» SUPPLIED ENTRIES:
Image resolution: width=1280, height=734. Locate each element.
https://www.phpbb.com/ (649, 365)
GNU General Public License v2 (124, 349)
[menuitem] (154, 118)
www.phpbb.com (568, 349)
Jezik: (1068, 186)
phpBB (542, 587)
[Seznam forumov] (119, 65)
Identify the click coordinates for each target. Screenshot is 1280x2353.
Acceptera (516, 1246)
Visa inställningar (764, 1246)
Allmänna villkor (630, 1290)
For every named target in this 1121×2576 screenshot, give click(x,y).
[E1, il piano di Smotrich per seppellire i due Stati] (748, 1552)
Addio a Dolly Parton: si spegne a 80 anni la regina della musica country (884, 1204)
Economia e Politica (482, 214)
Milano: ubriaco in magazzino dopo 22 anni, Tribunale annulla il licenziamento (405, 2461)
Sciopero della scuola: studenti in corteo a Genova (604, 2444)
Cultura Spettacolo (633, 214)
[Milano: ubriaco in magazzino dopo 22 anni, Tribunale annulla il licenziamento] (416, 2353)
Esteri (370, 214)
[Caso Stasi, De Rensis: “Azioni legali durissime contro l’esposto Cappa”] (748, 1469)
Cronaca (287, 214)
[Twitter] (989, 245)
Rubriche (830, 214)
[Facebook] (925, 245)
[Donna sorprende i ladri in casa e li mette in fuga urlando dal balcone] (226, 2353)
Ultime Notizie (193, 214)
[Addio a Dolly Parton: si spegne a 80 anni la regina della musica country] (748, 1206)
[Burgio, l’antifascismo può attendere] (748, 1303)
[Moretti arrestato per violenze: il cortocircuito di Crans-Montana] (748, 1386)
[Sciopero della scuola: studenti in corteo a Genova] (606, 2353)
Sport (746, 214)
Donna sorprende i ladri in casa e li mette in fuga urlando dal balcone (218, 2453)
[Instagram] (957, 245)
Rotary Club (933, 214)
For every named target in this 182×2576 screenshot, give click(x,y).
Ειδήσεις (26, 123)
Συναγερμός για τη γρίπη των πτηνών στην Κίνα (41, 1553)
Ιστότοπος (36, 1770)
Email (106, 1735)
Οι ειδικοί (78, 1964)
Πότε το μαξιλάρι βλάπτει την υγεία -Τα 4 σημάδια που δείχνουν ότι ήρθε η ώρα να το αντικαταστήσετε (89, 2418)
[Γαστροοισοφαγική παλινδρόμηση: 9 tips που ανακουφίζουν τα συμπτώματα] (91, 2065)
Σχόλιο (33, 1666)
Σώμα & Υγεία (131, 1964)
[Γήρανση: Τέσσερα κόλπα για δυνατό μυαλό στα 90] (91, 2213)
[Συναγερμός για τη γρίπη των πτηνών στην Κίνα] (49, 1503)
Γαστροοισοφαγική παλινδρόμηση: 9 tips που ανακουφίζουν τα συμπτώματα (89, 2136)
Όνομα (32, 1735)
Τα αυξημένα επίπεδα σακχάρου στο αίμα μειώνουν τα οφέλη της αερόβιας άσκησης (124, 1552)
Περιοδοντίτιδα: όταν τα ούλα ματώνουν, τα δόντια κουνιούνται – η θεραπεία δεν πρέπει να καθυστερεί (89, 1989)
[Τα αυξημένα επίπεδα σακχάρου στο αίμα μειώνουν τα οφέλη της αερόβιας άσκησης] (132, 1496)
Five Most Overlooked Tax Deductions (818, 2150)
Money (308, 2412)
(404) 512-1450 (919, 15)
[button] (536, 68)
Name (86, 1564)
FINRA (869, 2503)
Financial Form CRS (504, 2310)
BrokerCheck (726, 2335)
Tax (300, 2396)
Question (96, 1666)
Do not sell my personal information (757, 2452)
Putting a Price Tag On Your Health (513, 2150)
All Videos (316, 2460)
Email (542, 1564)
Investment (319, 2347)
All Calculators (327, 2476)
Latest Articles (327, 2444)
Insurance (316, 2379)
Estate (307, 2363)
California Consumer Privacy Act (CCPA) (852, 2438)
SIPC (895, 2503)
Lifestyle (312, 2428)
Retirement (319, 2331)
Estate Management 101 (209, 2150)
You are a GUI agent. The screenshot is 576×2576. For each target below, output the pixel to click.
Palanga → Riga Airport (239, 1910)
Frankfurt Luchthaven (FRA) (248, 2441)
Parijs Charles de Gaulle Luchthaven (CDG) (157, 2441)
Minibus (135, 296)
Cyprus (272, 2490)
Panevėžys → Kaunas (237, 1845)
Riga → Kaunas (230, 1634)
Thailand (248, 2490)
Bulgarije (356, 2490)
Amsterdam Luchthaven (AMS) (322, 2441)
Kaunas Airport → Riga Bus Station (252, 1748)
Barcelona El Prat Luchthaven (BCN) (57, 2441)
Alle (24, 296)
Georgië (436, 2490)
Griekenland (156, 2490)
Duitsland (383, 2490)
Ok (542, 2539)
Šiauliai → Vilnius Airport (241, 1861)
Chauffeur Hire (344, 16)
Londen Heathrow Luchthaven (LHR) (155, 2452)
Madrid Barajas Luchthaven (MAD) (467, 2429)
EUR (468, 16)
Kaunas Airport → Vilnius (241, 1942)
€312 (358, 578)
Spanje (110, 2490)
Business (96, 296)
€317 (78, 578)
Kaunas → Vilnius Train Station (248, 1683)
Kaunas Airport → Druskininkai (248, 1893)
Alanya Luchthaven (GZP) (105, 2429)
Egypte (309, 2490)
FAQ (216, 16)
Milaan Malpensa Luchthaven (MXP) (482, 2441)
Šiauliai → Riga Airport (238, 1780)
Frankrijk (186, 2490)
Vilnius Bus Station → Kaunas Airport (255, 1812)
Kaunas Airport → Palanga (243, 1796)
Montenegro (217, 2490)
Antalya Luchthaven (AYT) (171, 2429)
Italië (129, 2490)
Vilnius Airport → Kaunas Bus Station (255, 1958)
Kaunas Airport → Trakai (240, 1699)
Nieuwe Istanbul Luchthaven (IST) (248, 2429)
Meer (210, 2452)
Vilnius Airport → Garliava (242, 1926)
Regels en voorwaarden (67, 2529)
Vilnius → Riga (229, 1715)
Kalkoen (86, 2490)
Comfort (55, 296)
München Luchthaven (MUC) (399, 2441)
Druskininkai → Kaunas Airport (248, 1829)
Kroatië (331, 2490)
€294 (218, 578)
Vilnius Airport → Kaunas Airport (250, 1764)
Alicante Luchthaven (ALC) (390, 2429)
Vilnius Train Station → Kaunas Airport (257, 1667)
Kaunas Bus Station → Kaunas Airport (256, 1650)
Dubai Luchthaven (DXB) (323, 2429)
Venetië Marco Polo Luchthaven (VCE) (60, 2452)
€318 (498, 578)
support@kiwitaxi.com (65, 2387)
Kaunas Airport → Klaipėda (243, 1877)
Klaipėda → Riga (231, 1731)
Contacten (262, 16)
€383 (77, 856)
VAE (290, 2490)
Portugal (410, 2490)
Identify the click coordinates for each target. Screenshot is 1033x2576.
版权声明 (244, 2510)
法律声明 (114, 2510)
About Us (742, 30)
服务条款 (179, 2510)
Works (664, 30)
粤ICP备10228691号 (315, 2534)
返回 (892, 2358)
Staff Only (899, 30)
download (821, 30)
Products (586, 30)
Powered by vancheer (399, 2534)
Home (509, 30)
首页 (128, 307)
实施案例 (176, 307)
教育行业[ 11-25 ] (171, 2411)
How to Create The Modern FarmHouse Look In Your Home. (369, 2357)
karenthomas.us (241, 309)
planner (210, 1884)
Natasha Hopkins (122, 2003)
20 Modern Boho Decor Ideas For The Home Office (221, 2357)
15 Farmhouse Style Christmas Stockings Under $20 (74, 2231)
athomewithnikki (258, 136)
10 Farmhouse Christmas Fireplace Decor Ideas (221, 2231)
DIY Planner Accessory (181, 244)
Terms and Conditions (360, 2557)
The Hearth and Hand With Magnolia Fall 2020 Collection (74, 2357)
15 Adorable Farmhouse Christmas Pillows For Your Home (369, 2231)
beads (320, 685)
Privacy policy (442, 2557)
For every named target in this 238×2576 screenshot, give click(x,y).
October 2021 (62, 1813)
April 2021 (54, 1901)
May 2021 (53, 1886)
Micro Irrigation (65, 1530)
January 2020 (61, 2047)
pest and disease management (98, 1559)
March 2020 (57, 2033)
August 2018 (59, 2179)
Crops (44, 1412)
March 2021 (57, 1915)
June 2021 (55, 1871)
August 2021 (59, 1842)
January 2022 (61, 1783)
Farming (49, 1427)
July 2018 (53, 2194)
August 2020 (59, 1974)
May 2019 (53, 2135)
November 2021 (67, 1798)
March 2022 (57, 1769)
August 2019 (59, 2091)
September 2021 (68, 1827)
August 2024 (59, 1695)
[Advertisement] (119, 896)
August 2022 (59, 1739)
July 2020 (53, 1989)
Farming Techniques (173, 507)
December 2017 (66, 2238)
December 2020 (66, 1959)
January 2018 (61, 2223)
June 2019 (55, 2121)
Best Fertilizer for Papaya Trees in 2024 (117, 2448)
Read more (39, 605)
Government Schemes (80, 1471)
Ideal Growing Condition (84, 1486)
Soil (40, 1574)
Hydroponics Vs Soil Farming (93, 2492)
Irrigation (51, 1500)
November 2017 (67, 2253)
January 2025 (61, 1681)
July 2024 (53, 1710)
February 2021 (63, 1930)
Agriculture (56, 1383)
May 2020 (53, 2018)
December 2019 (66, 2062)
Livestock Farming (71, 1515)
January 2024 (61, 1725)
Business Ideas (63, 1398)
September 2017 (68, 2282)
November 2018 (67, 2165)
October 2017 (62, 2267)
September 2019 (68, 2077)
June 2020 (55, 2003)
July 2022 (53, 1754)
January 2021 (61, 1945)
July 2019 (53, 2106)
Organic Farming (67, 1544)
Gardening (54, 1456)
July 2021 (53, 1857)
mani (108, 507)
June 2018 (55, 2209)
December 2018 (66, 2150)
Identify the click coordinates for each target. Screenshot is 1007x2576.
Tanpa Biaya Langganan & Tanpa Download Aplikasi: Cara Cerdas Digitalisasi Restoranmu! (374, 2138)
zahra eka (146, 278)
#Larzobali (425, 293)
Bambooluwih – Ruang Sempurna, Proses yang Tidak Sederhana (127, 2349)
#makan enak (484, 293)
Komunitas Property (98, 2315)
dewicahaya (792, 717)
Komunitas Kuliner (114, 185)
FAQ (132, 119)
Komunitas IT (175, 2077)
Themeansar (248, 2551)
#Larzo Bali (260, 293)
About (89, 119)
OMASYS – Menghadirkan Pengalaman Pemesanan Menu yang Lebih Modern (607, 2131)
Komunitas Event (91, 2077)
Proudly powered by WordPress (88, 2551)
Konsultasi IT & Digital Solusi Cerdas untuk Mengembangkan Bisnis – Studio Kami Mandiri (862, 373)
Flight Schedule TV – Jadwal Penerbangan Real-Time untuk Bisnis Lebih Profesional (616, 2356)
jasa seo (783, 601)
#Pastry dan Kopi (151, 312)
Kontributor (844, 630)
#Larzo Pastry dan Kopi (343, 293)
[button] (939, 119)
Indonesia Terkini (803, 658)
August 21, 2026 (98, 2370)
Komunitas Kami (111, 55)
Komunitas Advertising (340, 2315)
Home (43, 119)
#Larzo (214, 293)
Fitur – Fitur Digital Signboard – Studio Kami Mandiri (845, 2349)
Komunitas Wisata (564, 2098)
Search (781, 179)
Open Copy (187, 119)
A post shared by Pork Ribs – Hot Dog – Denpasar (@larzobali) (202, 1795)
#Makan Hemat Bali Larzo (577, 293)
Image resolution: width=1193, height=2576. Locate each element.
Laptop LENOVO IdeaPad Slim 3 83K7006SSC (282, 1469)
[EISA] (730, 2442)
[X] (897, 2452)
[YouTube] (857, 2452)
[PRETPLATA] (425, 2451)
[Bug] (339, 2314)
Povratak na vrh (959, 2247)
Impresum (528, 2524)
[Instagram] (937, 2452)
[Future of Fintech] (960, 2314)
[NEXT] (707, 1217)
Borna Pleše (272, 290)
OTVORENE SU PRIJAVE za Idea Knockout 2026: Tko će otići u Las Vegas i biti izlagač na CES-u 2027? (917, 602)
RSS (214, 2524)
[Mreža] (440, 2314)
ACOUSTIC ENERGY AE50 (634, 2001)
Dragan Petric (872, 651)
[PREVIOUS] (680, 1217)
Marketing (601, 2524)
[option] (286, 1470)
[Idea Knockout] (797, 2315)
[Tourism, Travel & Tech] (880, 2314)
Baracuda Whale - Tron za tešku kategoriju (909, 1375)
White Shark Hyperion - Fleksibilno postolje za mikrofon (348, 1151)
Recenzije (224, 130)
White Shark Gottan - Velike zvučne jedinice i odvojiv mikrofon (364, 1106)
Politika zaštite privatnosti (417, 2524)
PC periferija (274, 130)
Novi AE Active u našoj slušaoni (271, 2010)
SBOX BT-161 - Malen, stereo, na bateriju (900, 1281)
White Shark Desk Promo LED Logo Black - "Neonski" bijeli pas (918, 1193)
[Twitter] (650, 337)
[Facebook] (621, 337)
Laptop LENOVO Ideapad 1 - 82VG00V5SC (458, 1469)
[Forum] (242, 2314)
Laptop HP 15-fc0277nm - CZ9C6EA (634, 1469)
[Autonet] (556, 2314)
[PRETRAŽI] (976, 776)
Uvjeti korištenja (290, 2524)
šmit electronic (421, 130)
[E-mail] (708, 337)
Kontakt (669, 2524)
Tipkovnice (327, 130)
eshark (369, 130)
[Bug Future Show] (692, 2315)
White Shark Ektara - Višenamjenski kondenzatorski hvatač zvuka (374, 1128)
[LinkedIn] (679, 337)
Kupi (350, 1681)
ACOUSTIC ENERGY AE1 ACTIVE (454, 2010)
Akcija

» ACTIVITY: Only the lines above from the line with "Ιστότοπος (36, 1770)" to the line with "[Συναγερμός για τη", those two lines included, should be reproduced exactly.

» ANSWER TO THE EXERCISE:
Ιστότοπος (36, 1770)
Email (106, 1735)
Οι ειδικοί (78, 1964)
Πότε το μαξιλάρι βλάπτει την υγεία -Τα 4 σημάδια που δείχνουν ότι ήρθε η ώρα να το αντικαταστήσετε (89, 2418)
[Γαστροοισοφαγική παλινδρόμηση: 9 tips που ανακουφίζουν τα συμπτώματα] (91, 2065)
Σχόλιο (33, 1666)
Σώμα & Υγεία (131, 1964)
[Γήρανση: Τέσσερα κόλπα για δυνατό μυαλό στα 90] (91, 2213)
[Συναγερμός για τη γρίπη των πτηνών στην Κίνα] (49, 1503)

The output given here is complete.